As I’ve outlined, automation of routine technical tasks will continue to excel, drastically altering the traditional notion of what it means to hold a job. The inaccessibility of the abstract labour force will push most eligible employees into the manual labour force, further widening the equity gap between rich and poor. Therefore, not only do we need to increase access to education, but we need to fundamentally enhance what we are teaching society, both formally and informally. Formally by reshaping curriculum, and informally by empowering our society with the confidence to pursue higher levels of education. To be clear, I do not mean that everyone should pursue a career in traditional academia, but I am advocating for our society to cultivate a generation of curious and mindful constituents who view life-long-learning as a fundamental building block in their personal development. The more society continues to learn, the more difficult it will be for our governing institutions to enact policies that disproportionality hinder constituents.
Jobs in the future, above anything else, will require flexibility, adaptability, acute critical thinking, original problem solving, and improved interpersonal skills. Although seemingly easy enough, such skills are not necessarily intuitive, they reflect society and culture. Therefore, the education system must develop an interdisciplinary approach where such skills are cultivated and applied to complex problems facing society. No longer is a sound basis in science or math enough. We need civic lessons intertwined with theoretical understandings of global trade policy. We need lessons on human psychology patterned with how cultural parameters shape funding decisions. We need a firm grasp on the inner workings of governing institutions, coupled with an innate understanding of how to balance a budget. Most importantly, formative education systems to post-secondary institutions must adapt their curriculum to equip people with a well-rounded skill set, if we are to collectively evolve alongside technology.
A study conducted by the Harvard Business Review reiterated this point, stating that if our societies do not adequately blend the dynamics between manual and abstract labour, unemployment will continue to rise. “More than one in three workers may need to adapt their skills’ mix by 2030, which is more than double the number who could be displaced by automation under some of our adoption scenarios—and lifelong learning of new skills will be essential for all,” read the study.

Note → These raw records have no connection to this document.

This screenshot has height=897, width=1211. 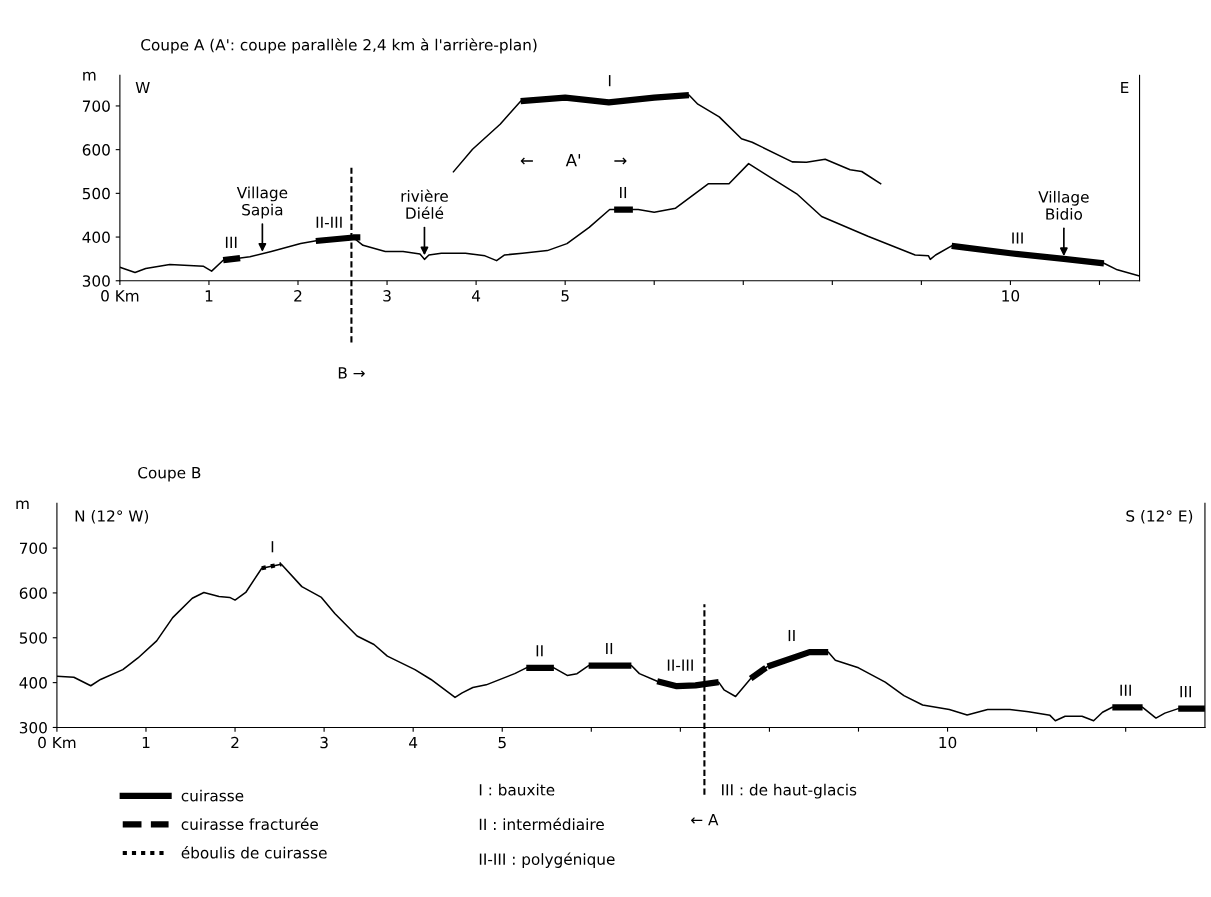 What do you see at coordinates (517, 790) in the screenshot?
I see `text: I : bauxite` at bounding box center [517, 790].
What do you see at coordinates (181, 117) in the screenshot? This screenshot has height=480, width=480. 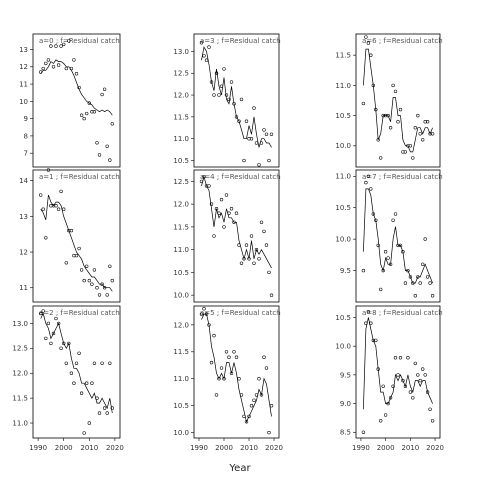 I see `y-tick-label: 11.5` at bounding box center [181, 117].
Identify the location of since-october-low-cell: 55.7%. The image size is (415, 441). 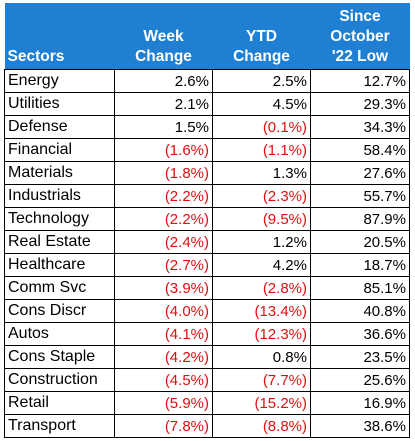
(360, 196).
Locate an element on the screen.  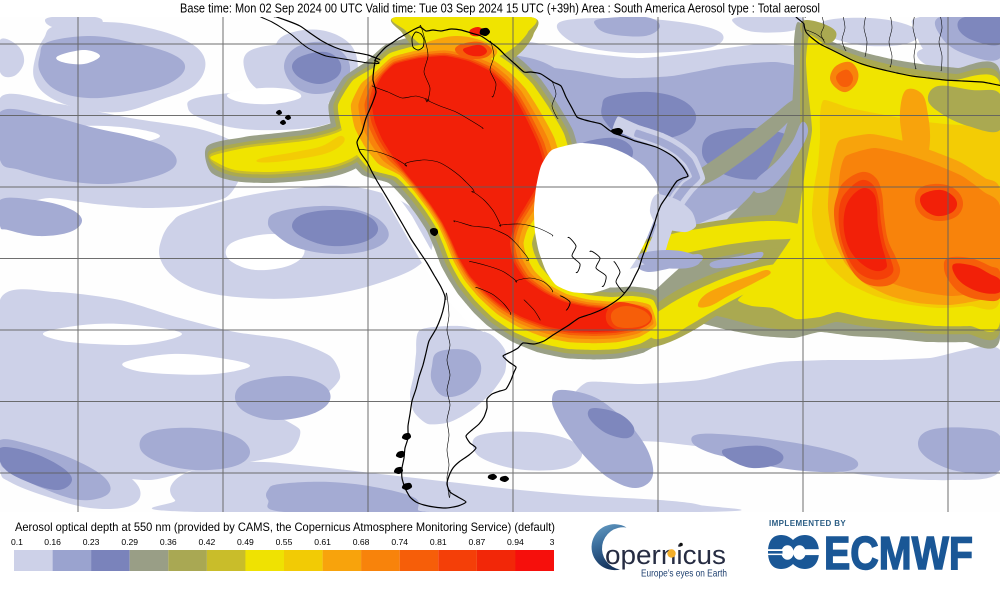
svg-text: 0.1 is located at coordinates (17, 542).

Driving my point home, we cannot ethically leave our fate in the hands of market powers. In this scenario, the invisible hand requires guidance by our governing institutions.

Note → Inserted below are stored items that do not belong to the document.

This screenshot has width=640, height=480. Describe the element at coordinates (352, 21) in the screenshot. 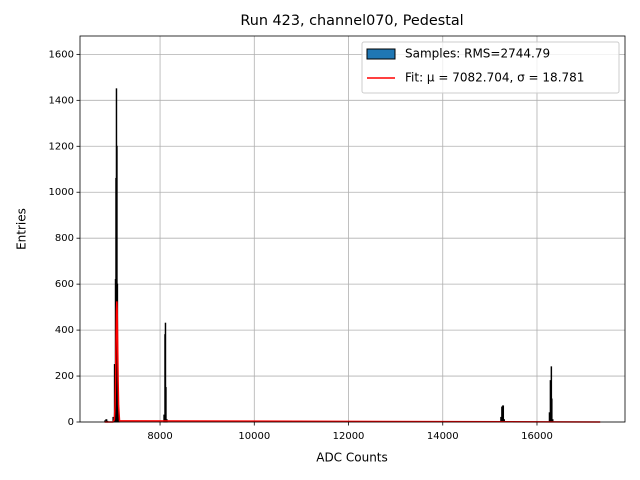

I see `chart-title: Run 423, channel070, Pedestal` at that location.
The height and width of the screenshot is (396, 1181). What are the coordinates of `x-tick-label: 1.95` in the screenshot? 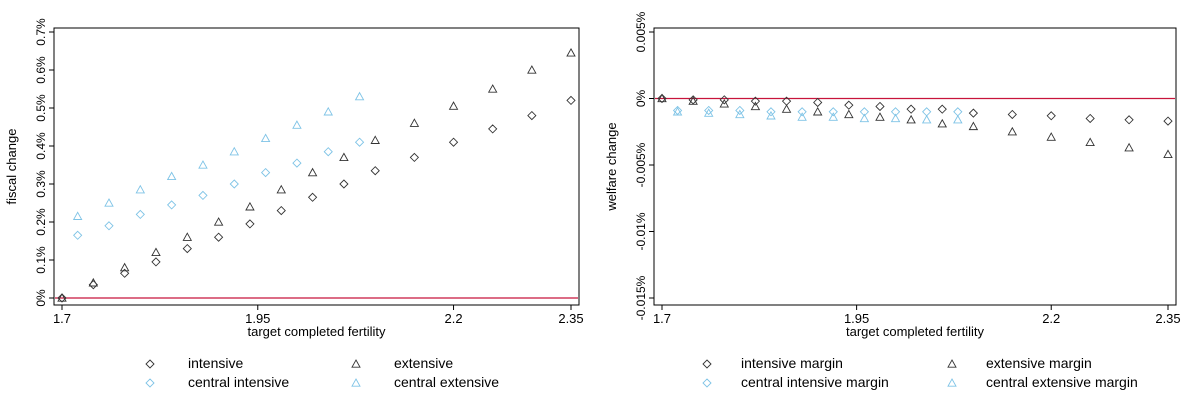 It's located at (258, 318).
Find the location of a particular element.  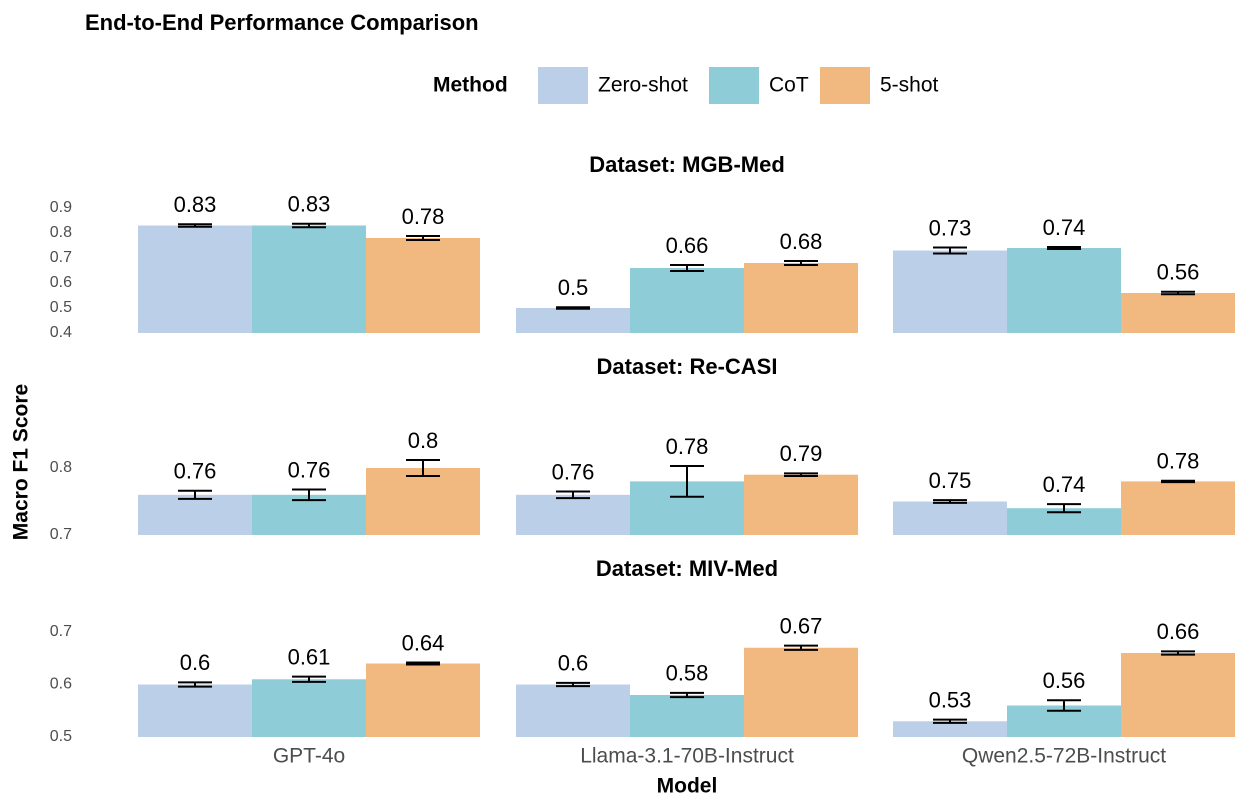

legend-label: Zero-shot is located at coordinates (643, 86).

There are mounds of research justifying our fears; however, technological growth is inevitable, and in more ways than one, it will make our lives on this planet more sustainable, enjoyable, and easier. It’s the ultimate catch-22, and unfortunately implementing a comprehensive solution will come down to effective management by our governing institutions. We need policies that mitigate equity disparity caused by technological growth, but more than that, we need to foster a set of skills that will encourage adaptability, critical thinking, and resourceful problem solving. Sadly, our current state of affairs depicts a rather bleak picture of what tomorrow will bring; however, it does not take away from our capacity as human beings to define our future. We have a responsibility to each other, and we have a responsibility to hold our governing institutions accountable. Perhaps now more than ever, it’s time to lay off the robots and divert our attention and efforts to those running the show behind the curtain.